- Theatrical release poster
- Directed by: Bruno Ascenzo
- Written by: Bruno Ascenzo
- Produced by: Miguel Valladares Carlos Alcántara Vilar
- Starring: Carlos Alcántara Vilar Carlos Carlín Katia Condos Lali Espósito Gianella Neyra Wendy Ramos Sofía Rocha Stefano Salvini Johanna San Miguel Andrés Wiese
- Cinematography: Fergán Chávez-Ferrer
- Production company: Tondero Films
- Distributed by: New Century Films
- Release date: May 1, 2014;
- Running time: 89 minutes
- Country: Peru
- Language: Spanish

= Back to School (2014 film) =

Back to School (Spanish: A los 40, lit. 'At 40') is a 2014 Peruvian comedy film written and directed by Bruno Ascenzo.

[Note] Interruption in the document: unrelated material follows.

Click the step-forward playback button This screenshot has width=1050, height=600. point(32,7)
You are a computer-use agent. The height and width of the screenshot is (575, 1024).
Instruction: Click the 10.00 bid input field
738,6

The fim stars Carlos Alcántara Vilar, Carlos Carlín, Katia Condos, Lali Espósito, Gianella Neyra, Wendy Ramos, Sofía Rocha, Stefano Salvini and Johanna San Miguel
Andrés Wiese

== Synopsis ==
Eight characters in their 40s face their past, present and future at a prom reunion party that leads them to question where their lives are headed.

== Production ==
The film was announced with a teaser on September 25, 2013. On November 12 of the same year, filming began in Lima. The comedians from Patacláun Carlos Alcántara, Carlos Carlín, Johanna San Miguel and Wendy Ramos were present.

== Cast ==
The actors participating in this film are:

- Carlos Alcántara as Luis Miguel Corrales.
- Carlos Carlín as Eddy Montalvo.
- Katia Condos as Francesca.
- Lali Esposito as Melissa.
- Gianella Neyra as Sofia.
- Andrés Wiese as Alejandro.
- Wendy Ramos as Lourdes Flores.
- Johanna San Miguel as Julia Dueñas.
- Sofía Rocha as Bárbara Martínez.
- Stefano Salvini as Mariano.
- Patricia Portocarrero as Anita Montalvo.
- Salvador del Solar as Esteban.

== Reception ==

=== Box-office ===
On May 1 it was released in Peru. Just 8 days after its premiere, the film exceeded 400 thousand viewers. In its entirety, it reached more than a million and a half viewers, generating a profit of 6 million, and obtaining the record of being the second highest-grossing film in the history of Peruvian cinema, as well as being the highest grosser in 2014.